= Synod of Bishops in the Catholic Church =

Advisory body of Catholic bishops for the pope

In the Catholic Church, the Synod of Bishops is an influential, global, consultative and advisory body to the pope. It is one of the mechanisms through which Catholic bishops—the most senior ordained members of the Church—communally render "cooperative assistance" to the pontiff in fulfilling his office and leading the church. It is described in the 1983 Code of Canon Law as:
a group of bishops who have been chosen from different regions of the world and meet at fixed times to foster closer unity between the Roman Pontiff and bishops, to assist the Roman Pontiff with their counsel in the preservation and growth of faith and morals and in the observance and strengthening of ecclesiastical discipline, and to consider questions pertaining to the activity of the Church in the world.

The papal Synod of Bishops is permanent, even when not in session. Periodically, it holds assemblies, which are either general, if called to consider matters directly concerning the universal Church, or special, if called for problems of a particular geographical area. The general assemblies are either ordinary (held at fixed intervals) or extraordinary (held to treat of some urgent matter).

The papal Synod of Bishops also has a permanent secretariat headquartered in Rome but not part of the Roman Curia. Pope Francis greatly increased both the authority and influence of the Synod in September 2018.

In addition, each 'Eastern Catholic' patriarchal church and each major archiepiscopal church has its own synod of bishops. The Code of Canons of the Eastern Churches refers 115 times to the "synod of bishops" in this sense, and only once (in canon 46) mentions the Synod of Bishops that the pope convokes.

==History==
===Establishment===
In 1959, three years before the Second Vatican Council began, Cardinal Silvio Oddi proposed a permanent consultative body of bishops drawn from many parts of the world to discuss major concerns of the Church, and Cardinal Bernardus Johannes Alfrink proposed a permanent council of specialized bishops to legislate for the Church in union with the Pope and the cardinals.

Within the framework of the Council itself, the first to put forward "the idea of a 'permanent synod of bishops' surrounding the pope" was Melkite Patriarch Maximos IV. In 1963, during the third session of the Council, he proposed that "a relatively small group of bishops [...] with rotating membership would always be in session in Rome to assist the pope. They would work with the pope in collegial fashion". The model he proposed was what the 1990 Code of Canons of the Eastern Churches was to call the synod of bishops, but that he himself called the holy synod of his sui iuris church, a collegial body comprising both the patriarch and other bishops.
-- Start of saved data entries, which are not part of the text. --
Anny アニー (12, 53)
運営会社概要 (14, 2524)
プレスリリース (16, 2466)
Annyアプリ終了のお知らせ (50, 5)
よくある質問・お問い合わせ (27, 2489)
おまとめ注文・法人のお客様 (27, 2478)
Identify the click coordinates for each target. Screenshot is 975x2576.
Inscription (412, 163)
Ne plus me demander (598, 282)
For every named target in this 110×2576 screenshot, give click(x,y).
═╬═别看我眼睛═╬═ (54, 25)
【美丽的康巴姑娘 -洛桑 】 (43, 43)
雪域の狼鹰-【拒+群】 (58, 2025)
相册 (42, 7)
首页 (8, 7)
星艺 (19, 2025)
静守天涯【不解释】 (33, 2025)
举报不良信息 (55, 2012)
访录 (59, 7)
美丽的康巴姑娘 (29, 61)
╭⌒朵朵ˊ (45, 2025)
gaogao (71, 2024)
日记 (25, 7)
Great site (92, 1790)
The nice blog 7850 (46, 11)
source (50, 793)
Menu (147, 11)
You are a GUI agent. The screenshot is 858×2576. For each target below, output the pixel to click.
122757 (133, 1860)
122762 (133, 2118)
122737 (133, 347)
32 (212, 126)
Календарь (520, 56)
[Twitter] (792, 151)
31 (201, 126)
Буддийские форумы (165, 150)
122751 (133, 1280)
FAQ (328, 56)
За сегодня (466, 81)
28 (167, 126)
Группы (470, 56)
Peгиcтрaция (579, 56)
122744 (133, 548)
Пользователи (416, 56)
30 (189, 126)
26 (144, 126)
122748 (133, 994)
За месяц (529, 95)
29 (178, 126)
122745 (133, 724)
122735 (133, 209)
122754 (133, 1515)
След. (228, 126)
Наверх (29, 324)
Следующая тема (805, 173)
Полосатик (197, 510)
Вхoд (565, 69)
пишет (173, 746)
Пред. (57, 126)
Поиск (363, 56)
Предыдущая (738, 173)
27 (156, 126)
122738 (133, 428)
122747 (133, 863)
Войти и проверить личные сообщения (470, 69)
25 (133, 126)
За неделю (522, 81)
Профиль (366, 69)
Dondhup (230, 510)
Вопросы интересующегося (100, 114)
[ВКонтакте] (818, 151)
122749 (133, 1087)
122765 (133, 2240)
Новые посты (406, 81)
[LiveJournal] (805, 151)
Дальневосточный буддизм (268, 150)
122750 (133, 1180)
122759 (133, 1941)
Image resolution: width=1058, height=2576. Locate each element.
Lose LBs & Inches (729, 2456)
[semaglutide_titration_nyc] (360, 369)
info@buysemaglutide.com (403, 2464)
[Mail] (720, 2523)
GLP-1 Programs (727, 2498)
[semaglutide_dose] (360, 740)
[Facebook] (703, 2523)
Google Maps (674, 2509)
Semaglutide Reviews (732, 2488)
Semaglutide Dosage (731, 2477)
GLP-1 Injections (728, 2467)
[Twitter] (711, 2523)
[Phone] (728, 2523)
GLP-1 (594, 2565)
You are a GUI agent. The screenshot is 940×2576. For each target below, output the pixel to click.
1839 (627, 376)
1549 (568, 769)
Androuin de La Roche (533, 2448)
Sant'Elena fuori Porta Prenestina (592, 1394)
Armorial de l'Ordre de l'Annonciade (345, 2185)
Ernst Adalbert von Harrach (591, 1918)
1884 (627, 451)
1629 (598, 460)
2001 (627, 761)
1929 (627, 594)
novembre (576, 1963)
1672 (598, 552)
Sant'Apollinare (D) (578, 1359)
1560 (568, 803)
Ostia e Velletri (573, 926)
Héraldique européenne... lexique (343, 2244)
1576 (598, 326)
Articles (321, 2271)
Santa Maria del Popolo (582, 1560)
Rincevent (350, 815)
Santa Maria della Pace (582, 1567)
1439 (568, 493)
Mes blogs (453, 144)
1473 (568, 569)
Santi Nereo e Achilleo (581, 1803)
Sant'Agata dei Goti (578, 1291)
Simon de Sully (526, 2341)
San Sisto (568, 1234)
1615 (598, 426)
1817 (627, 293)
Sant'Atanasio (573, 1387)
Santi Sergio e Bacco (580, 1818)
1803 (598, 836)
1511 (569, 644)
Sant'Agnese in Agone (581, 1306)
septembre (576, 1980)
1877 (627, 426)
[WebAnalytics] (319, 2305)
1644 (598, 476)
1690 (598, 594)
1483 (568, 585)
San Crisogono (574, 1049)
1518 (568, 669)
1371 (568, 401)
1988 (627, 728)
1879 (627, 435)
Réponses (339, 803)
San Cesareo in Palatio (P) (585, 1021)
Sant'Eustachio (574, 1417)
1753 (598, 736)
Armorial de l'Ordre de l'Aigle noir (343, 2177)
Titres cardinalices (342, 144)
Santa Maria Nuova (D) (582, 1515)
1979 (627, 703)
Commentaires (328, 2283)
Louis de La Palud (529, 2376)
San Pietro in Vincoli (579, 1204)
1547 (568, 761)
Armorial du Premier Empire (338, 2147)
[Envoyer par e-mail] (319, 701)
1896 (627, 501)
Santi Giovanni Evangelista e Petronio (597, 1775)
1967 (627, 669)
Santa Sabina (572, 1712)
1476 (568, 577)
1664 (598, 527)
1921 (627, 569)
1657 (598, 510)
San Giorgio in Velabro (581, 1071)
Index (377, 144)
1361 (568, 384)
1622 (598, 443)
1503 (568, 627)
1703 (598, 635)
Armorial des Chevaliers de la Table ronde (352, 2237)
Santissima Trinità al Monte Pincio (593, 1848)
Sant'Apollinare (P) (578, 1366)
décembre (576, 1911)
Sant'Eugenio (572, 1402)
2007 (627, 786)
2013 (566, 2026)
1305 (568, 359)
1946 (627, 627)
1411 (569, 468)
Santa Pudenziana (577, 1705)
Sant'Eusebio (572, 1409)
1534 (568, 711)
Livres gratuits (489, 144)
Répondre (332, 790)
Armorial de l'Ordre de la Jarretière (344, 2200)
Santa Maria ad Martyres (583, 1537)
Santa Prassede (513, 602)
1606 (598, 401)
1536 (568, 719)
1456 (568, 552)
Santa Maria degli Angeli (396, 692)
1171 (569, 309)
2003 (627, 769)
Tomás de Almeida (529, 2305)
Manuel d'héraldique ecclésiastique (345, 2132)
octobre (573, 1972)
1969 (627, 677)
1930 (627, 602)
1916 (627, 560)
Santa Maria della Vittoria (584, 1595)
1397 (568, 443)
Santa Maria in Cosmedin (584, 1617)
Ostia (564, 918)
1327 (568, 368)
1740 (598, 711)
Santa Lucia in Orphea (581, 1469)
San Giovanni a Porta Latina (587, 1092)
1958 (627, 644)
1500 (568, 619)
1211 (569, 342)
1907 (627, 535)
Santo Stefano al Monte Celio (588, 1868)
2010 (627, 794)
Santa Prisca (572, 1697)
On 14 September 1965, at the opening of the fourth and final session of the Council, Pope Paul VI announced that on the following day he was to establish the Synod of Bishops in a form that "could hardly have been further from what Maximos had proposed in the previous year". He noted that "the Ecumenical Council ... gave Us the idea of permanently establishing a special Council of bishops, with the aim of providing for a continuance after the Council of the great abundance of benefits that We have been so happy to see flow to the Christian people during the time of the Council as a result of Our close collaboration with the bishops." The Pope sought "to make ever greater use of the bishops' assistance in providing for the good of the universal Church" and to enjoy "the consolation of their presence, the help of their wisdom and experience, the support of their counsel, and the voice of their authority". This preempted action by the Council, and made the Synod "immediately and directly" subject to papal authority, ensuring that it would be strictly an advisory body. The Synod of the Bishops does not constitute collegial governance of the Church, but represents a collaboration with the Pope: it discusses topics proposed to it and makes recommendations, but does not settle questions or issue decrees, unless the Pope grants it deliberative power in certain cases.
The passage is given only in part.